> _Extract provided_
►
In another example of his refusal to acknowledge his moral culpability we read on page 17, "But there's also a type of person whose competitive instincts override reason. They are challenged by a given situation in much the same manner a climber is challenged by a tall peak: because it's there. Right or wrong are not factors, nor are consequences." It may well have been the challenge that created the temptation but the moral decision remains.

Punishment

Eventually Mr. Abagnale was caught by police in France and served 6 months in jail there. This is the difference that really caught my attention in the book. How bad the jail was is not really shown in the film (a brief glimpse of unpleasant conditions) but is described in some detail in the book. By the time he ended up there, however, I couldn't help but feel that he deserved it. Although Frank Abagnale doesn't seem to realise the seriousness of crime, the Bible teaches us that God takes it very seriously and uses similar language to describe hell as that used in 'Catch Me if You Can' to describe the French prison cell. I did feel that Mr. Abagnale has had a taste of what that will be like. I've never read such a wretched description of what a living existence can be like:

I was in total darkness. A damp, chilling, breath-stifling, frightening darkness. I stood up to grope around for the light switch and cracked my head against the steel ceiling.
There was no light switch. There was no light in the cell. There was, in fact, nothing in the cell but a bucket... The cell was not a cell, actually, it was a hole, a raised dungeon perhaps five feet wide, five feet high and five feet deep, with a ceiling and door of steel and a floor and walls of stone. The ceiling and door were chill to the touch. The walls wept chilly tears constantly. (p169)
I was suddenly scared, actually fearful... I still have nightmares from my stay (p170)
Mine was not a term in prison, it was an ordeal designed to destroy the mind and body... The bucket was my latrine. I was not given any toilet paper, nor was the bucket removed after use. I soon adapted to the stench, but after a few days the bucket overflowed and I had to move around and sleep in my own faecal matter. (p171)
Lice and other insects small enough to gain admittance to the fetid cell nested in my body hair and feasted on my flesh. I developed sores from my scratching and these became infected from contact with the always-present filth... Unintelligible shouts and curses, screams of pain and anguish, and muffled groans and cries washed softly along the corridor outside almost constantly, sometimes ceasing abruptly only to start again within minutes. (p172)
◄
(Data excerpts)
►
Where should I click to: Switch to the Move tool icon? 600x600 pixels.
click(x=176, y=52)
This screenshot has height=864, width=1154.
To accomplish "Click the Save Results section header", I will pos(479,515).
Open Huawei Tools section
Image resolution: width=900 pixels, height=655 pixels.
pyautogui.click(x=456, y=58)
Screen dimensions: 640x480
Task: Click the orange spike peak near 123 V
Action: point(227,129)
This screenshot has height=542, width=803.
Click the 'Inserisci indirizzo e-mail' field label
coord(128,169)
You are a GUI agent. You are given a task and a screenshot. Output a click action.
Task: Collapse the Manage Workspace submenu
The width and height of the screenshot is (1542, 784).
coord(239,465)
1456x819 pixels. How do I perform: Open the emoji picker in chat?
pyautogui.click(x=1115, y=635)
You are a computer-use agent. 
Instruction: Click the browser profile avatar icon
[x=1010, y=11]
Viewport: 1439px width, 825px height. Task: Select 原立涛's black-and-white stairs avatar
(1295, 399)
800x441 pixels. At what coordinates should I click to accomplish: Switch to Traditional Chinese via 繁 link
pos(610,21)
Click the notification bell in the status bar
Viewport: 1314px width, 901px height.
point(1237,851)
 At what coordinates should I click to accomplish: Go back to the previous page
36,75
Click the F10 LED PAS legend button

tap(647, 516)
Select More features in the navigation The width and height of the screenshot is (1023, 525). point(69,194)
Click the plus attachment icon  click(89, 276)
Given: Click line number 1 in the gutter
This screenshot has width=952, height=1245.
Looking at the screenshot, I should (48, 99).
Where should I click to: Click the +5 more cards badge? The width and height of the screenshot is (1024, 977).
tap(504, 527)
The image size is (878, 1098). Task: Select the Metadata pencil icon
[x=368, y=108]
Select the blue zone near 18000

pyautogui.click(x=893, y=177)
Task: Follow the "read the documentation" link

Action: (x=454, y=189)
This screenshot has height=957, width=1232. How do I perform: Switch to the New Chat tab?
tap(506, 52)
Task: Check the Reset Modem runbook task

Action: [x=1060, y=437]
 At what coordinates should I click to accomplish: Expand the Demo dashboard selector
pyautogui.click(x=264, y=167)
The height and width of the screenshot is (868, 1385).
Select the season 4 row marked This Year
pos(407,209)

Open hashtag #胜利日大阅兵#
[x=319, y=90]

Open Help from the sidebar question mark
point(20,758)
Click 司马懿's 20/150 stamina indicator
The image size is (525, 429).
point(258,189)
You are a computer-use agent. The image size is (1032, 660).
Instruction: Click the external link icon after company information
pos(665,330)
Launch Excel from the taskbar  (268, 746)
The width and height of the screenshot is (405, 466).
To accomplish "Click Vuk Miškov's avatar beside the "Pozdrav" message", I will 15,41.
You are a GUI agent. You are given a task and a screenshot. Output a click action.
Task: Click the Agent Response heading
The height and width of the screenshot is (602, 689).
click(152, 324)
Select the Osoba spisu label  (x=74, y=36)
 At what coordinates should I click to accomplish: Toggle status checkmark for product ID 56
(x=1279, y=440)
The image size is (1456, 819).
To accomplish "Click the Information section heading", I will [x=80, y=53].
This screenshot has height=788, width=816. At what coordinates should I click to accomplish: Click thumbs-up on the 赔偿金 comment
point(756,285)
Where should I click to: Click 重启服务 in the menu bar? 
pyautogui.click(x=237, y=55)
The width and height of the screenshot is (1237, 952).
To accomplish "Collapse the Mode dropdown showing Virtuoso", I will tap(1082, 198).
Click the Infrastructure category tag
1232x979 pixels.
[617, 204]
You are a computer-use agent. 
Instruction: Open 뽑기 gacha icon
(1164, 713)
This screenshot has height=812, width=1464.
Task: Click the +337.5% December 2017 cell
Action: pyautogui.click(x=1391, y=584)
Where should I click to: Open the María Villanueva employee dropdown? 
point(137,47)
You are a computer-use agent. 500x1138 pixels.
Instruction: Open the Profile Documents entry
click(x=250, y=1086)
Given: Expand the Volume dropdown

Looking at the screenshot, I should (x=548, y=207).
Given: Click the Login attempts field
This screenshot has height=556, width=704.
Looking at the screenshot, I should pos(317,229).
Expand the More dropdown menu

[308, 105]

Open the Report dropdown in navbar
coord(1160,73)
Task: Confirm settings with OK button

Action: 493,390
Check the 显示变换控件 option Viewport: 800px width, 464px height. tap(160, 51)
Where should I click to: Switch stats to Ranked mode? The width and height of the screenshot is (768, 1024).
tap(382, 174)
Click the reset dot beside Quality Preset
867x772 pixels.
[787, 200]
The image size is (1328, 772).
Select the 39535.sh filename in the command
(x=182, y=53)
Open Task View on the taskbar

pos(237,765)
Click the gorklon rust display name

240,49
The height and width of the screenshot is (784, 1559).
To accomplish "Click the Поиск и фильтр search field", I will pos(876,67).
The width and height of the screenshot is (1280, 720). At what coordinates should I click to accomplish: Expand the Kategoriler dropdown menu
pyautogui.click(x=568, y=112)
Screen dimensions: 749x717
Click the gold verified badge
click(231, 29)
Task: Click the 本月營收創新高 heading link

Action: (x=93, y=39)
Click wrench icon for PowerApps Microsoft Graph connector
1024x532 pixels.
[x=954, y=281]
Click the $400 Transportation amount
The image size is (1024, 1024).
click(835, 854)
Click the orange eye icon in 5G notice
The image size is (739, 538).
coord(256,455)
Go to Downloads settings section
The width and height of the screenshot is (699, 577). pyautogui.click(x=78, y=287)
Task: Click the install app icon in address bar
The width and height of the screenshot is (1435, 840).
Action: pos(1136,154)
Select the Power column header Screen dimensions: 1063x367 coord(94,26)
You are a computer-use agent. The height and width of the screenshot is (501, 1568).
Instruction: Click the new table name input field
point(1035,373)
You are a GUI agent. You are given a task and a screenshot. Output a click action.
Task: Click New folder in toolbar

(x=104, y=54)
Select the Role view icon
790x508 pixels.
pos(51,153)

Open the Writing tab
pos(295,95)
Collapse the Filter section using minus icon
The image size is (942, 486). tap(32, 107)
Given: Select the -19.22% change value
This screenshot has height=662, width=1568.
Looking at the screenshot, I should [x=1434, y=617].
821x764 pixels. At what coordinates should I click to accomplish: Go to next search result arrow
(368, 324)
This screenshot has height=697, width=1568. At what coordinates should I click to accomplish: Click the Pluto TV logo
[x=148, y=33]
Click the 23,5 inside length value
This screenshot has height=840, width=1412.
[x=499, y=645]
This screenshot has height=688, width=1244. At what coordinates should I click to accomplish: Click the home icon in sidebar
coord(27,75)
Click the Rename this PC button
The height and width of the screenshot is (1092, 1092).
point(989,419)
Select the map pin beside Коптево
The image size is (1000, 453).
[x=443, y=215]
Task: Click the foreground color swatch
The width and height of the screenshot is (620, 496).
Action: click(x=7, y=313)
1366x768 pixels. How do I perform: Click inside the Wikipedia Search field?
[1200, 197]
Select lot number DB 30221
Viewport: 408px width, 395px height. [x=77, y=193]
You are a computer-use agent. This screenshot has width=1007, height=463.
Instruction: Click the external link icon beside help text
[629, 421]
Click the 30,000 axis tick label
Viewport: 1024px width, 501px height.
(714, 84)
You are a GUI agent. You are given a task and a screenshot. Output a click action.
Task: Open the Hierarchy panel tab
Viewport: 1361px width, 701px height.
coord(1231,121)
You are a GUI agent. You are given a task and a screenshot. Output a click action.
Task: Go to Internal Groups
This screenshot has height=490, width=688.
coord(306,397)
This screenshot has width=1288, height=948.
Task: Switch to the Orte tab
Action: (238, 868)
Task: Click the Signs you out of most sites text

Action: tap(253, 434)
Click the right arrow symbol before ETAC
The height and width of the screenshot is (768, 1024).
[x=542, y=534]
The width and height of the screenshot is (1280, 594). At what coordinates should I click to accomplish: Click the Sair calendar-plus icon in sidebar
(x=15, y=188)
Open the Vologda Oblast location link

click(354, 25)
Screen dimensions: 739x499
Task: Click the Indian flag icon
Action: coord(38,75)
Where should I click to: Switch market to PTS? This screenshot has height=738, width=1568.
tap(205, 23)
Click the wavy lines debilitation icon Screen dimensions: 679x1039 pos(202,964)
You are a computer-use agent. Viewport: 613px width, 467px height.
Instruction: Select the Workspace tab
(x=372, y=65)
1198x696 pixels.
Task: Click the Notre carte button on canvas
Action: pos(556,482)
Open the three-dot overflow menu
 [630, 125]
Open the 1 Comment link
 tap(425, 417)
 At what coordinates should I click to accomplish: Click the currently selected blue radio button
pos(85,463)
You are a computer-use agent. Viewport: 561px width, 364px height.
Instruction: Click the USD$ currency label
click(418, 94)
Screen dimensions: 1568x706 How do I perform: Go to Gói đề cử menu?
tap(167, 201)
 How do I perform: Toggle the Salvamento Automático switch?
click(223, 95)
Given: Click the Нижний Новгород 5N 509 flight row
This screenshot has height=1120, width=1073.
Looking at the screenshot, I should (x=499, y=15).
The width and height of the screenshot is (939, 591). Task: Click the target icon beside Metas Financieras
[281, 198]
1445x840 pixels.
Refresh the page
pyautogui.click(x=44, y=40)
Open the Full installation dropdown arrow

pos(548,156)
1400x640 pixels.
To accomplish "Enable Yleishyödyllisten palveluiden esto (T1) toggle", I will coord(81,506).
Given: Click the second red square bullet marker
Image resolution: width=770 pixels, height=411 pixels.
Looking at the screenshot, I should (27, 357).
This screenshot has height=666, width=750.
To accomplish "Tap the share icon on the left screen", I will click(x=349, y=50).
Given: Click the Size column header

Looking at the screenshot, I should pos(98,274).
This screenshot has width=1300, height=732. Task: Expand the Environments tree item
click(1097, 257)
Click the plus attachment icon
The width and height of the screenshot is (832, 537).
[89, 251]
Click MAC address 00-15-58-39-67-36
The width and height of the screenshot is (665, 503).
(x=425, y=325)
◄
> _Set of tasks_
1. Could you reproduce the part of the review of 'Catch Me if You Can' starting at "I was suddenly" and ending at "faecal matter. (p171)"?
2. Would you resume the review of 'Catch Me if You Can', writing on from its final line?

> _Answers by task_
1.
I was suddenly scared, actually fearful... I still have nightmares from my stay (p170)
Mine was not a term in prison, it was an ordeal designed to destroy the mind and body... The bucket was my latrine. I was not given any toilet paper, nor was the bucket removed after use. I soon adapted to the stench, but after a few days the bucket overflowed and I had to move around and sleep in my own faecal matter. (p171)

2.
Jesus said:

I say to you that many will come from the east and the west, and will take their places at the feast with Abraham, Isaac and Jacob in the kingdom of heaven. But the subjects of the kingdom will be thrown outside, into the darkness, where there will be weeping and gnashing of teeth. (Matthew 8:11-12)

In Mark 9:48 Jesus quotes Isaiah to describe what it will be like for people in hell:

the worms that eat them will not die, the fire that burns them will not be quenched, and they will be loathsome to all mankind. (Isaiah 66:24)

Remorse

Unfortunately, Frank Abagnale shows a lack of remorse for his crimes. I hope I misunderstood and I hope for his sake that he realises his condition and repents before it's too late. He writes, "I did time in a French poky, served a stint in a Swedish slammer and cleansed myself of all my American sins in the Petersburg, Virginia, federal jug." (p11) I'm sorry to say that is not how you get your sins purged.

So, where is there a link or reference to Christ? The link isn't direct and blunt as it is in Avatar or Star Wars but the story of Jesus creating humankind and then dying to save us, as well as the future judgement on unrepentant people and salvation for those who do repent, is the true story of the Universe and it weaves itself into every story. An absence of a reference to Christ in a person's life is a scary thing but this story serves as a warning of the consequences of just that - of ignoring his claim on our lives and instead pursuing our own desires to our own destruction.